My History With Cancer
I do not have cancer but in the recent years have had several close people around me affected by it. And to be honest it scares the crap out of me. My grandfather at 92 had a VERY brief battle with it/decline and died in 2008. As the doctor said, really in the end with prolonged lives due to medicine, cancer is what usually gets us. The older the cells the greater the chance for mutation and mishaps. Taboo or not I will say cancer can be natural. Perhaps with overpopulation (creating pollution) and longer life spans, its just bound to happen, a natural leveler. That does not mean though that we shouldn’t look for ways to prevent it and sustain the population we have through the same brilliance that brought us the medicine that lowered the mortality rate in the first place.
In 2008 (year of the cancer), my cousin Kaitlyn was diagnosed with Hodgkins Lymphoma. She had one relapse but is now cancer free! I’ve had several interesting conversations with her during her battle and the experience has matured her greatly.
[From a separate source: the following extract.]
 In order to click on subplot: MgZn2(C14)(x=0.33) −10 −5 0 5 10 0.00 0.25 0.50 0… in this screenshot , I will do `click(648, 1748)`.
It pains me she had to experience it at such a young age (15) but it has shaped her for better or worse. And honestly knowing her it will be for the better as she hopes to go into medical school due to her experiences. I can not imagine what she went through and I know that it is something that she will carry with her the rest of her life. As will I.
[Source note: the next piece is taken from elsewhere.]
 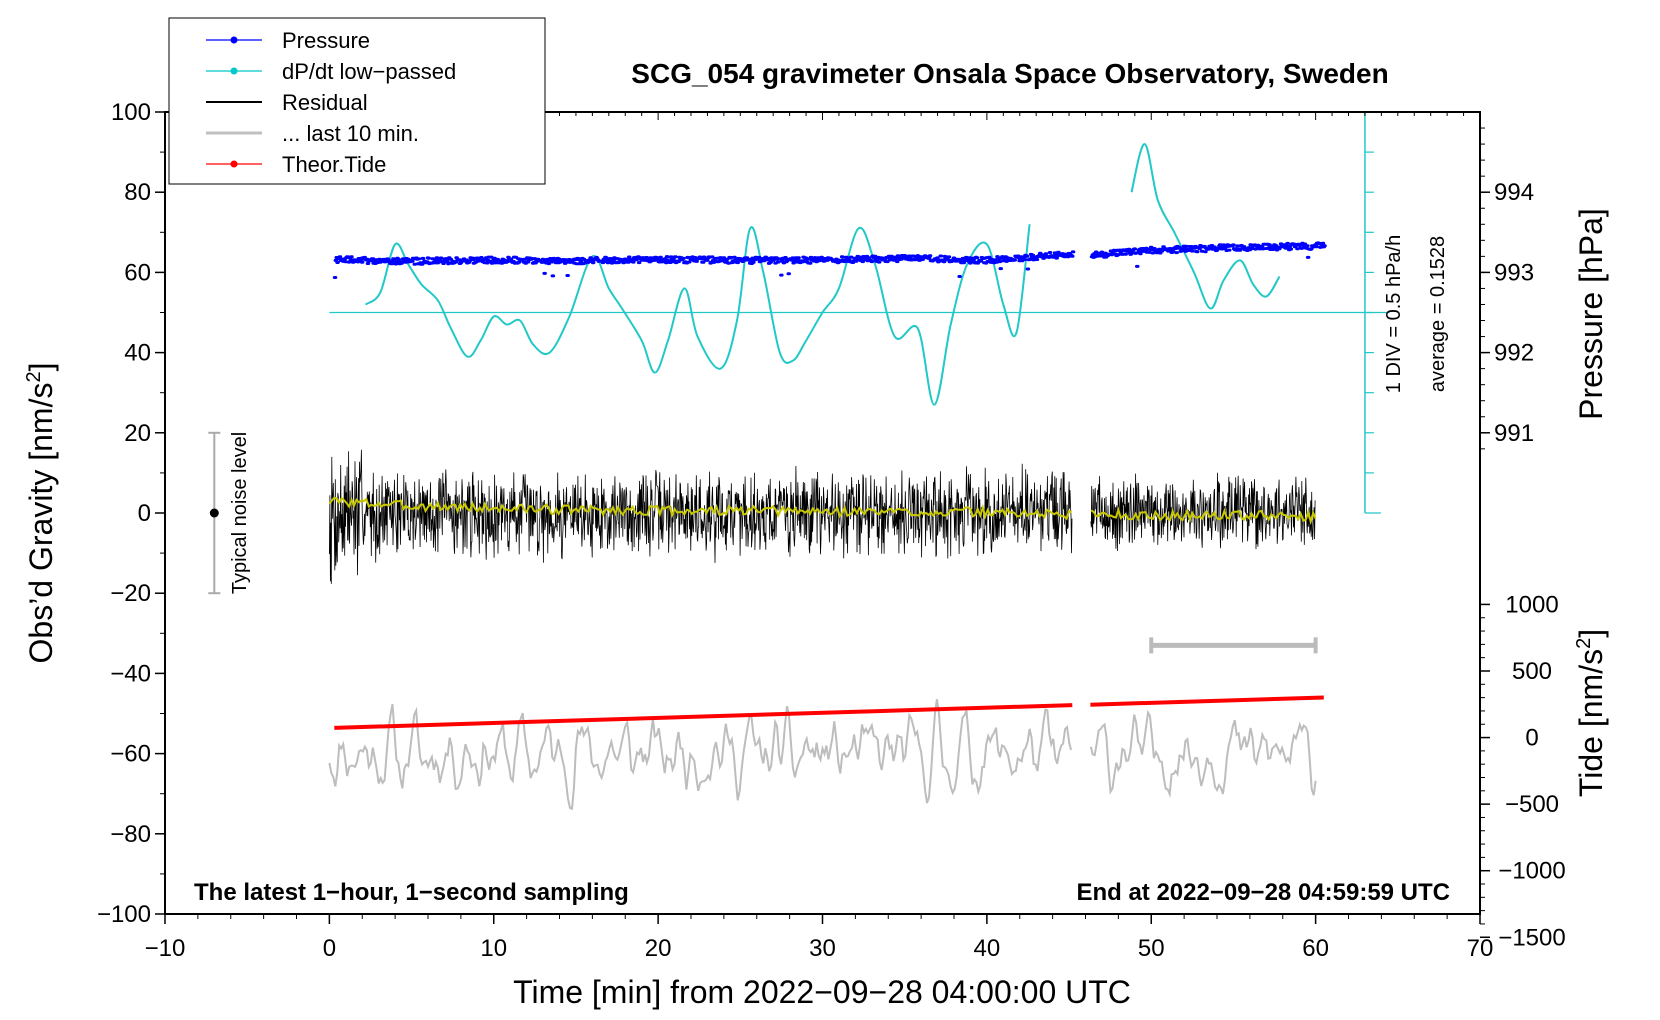 What do you see at coordinates (1532, 604) in the screenshot?
I see `tide-tick-label-5: 1000` at bounding box center [1532, 604].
So here we have two cases, one possibly inevitable and one so shockingly close to home to someone so healthy and vibrant. And I think that’s what scares me so much about cancer, it is a disease from within, a lurking lump, pain or otherwise, a weakening, with what we know almost random discretion in its victims. What we know so far. Perhaps that’s what makes it so much scarier than heart disease or even something contagious that can be prevented by just eating well or not touching your eye, that it is so mysterious. Though of course there are obvious causes like nuclear waste… And while we know how to detect it early and try to prevent it, we need to learn more.
The Relay is Not a Race
So that’s the first thing I learned. It really is just a community event where groups can hold fundraising tents and as participants take turns lapping the track they can purchase wares, dunk people, throw darts, donate, bond and otherwise. Where I work (CDL/Online@UCF) put together a group (thank you Amy!) and our theme was Scrabble or “Scrabbling for a Cure”.
I spent most of my time hocking our wares (man I’m good at selling when I believe in the product/its for charity) of scrabble treats. People love themselves a rice crispy treat with a letter on it. But ask yourself, When was the last time you had a Rice Krispy treat? It was another good company event and in the end an excoworker bought the goodies we had left (though we sold a lot!) and we walked around giving them away for free. Which by the way, its actually easier to sell baked goods than give them away. People are suspicious.
Corey, Kitzzy, Eileen, me, Sue & Amy
Charity for the Sake of…
A few reflections occurred to me about, What is the point of charity? I’m not questioning its validity but really its main target. And perhaps it is moot to try to hone it down to such a black and white question. Someone at the event expressed that some of the organizers were disappointed that as they got more students involved less money was made. Basically the event was really not very profitable due to professionals being scared off and students being less well off. BUT there is still the thought, is it better to get young people involved in charity and learning about prevention or make more money towards research?
Because, who are we kidding, 50 cent brownie with a “T” on top is but a “drop in the bucket” BUT perhaps more of its worth is its symbolism. That’s some deep brownie.
It seems that a great deal of the actual “gallon in the bucket” contributions comes from private benefactors actually effected by the cause. So is it a trickle up effect? Fraternity member holds a “Root Beer Pong for the Cure” station, forgets about it, has a sister die of cancer & donates 5 million? Or Fraternity member talks to his dad, who talks to this person, who donates? Or fraternity member learns about early screening and saves his life? Or all three?
Either/all ways American Cancer Society is a great foundation so check it out. And perhaps the point is charity sometimes is worth it just for sake of getting people active in the community and to learn about the cause. All though in the end… money may be what makes the cure go round.